Is this what it’s like to crash the funeral of a stranger, I wondered, before chastising myself for being so self-absorbed. Really, I was crushed by the thought I could do so little to support my nanu. Sitting quietly and listening and attempting to beam compassion out of my eyes didn’t feel very productive.

After an hour or so, everyone ran out of stories about my great-grandmother and motioned to head home. I was about to turn around and unlatch the front gate myself when I suddenly felt Nanu’s warm, sturdy body against mine. Her cheek was pressed into my shoulder. She had closed the distance between us — she was hugging me.

After some initial shock, my arms found their way around her.

“Thanks for coming,” she said softly.

I nodded, my face flushed with heat. So I had comforted her after all, even without words. I had cared for her, just as she had for me so many times before — I had loved her.

I squeezed her one last time, then let go.

***

The first winter of Naail’s life, my sister and I regularly trekked through snow to see him, to hold his squirming body in our laps.
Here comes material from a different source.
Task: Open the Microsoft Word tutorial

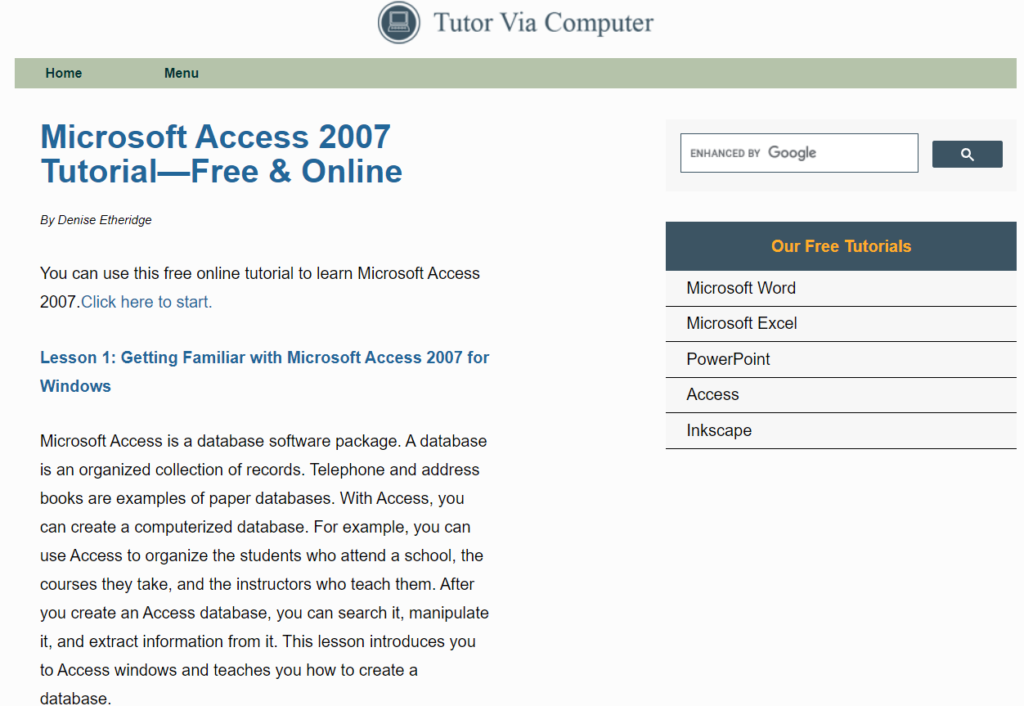Action: [x=741, y=288]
We knit him tiny hats, socks, and mittens. I wrote him letters in my journal; I wanted his future self to know just how well-loved he was, just how much of a joy it was for me to watch him grow. Aside from him, my cousins are all near in age to me; I’ve never cared for them in the same way.

Since then, my aunt has sent daily photos of him to our extended family group chat: evidence of him standing for the first time, of him greedily eating blueberries, of him tying his shoes (or at least trying to). I initially suspected I would become desensitized to them. But even now, every time I receive one, I can’t stop smiling.

I love him so strongly it often surprises me. He can’t yet express himself, in either English or Bangla, but it doesn’t matter. He doesn’t need to respond to me. What I feel for him is both simple and inexplicable. It is what I imagine my nanu feels for me.

I know that Naail will change as he grows older, his features sharpening, his sweet demeanor morphing into that of a teenager’s. I know that we may grow apart, that the time we share may be filled with awkward silences. I also know a part of me will always love a part of him.